Perhaps you'd like to deal with the actual issue at hand?

I believe I have. It is proper for a museum to advise people of cultural and other considerations relating to exhibits/items in their care. And it is good that Te Papa has procedures around this.

It should not however do this in a discriminatory way. On this occasion, it failed. It's invitation included:

"Wahine [women] who are either hapu [pregnant] or mate wahine [menstruating] are welcome to visit at another time that is convenient for them."

If they had said:

"Wahine [women] who are either hapu [pregnant] or mate wahine [menstruating] and who would feel uncomfortable are welcome to visit at another time that is convenient for them."

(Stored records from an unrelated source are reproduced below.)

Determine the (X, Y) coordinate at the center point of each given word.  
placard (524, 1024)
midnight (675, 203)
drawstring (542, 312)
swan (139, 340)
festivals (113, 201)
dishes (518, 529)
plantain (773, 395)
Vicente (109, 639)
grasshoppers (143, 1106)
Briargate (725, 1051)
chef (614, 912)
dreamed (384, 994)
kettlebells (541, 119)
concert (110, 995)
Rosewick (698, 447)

I would take no issue. But they didn't. And I consider that the invitation that was sent out is qualitatively identical to the advertisement I posit above.

What seems to have been intended was to make women feel welcome on the day in question, and on any other day. But that's not what is said - jast as the wording in my not-real advertisement may only have been intended to make Pakeha feel welcome, with no intended implication that non-Pakeha should feel unwelcome. Both fail. Both are similarly discriminatory.

by Graeme Edgeler on October 13, 2010
Graeme Edgeler

Here's my basic take on what happened:

Te Papa invites some people to view a private exhibit:

Someone is Te Papa thinks "these items are consider tapu by the people who have loaned them to us; some pregnant or menstruating women may be uncomfortable viewing them on that day, because some people from different cultures (with different worldviews, and in this case, some with a Maori worldview), would feel uncomfortable being near items that are tapu while pregnant or menstruating. It would be sad if they were to miss out, so I'll note in the invitation that they're welcome any time."

Said person then drafts invitation in way that implies that women are only welcome when not pregnant or menstruating. No-one realises. Invitations go out. Hilarity ensues.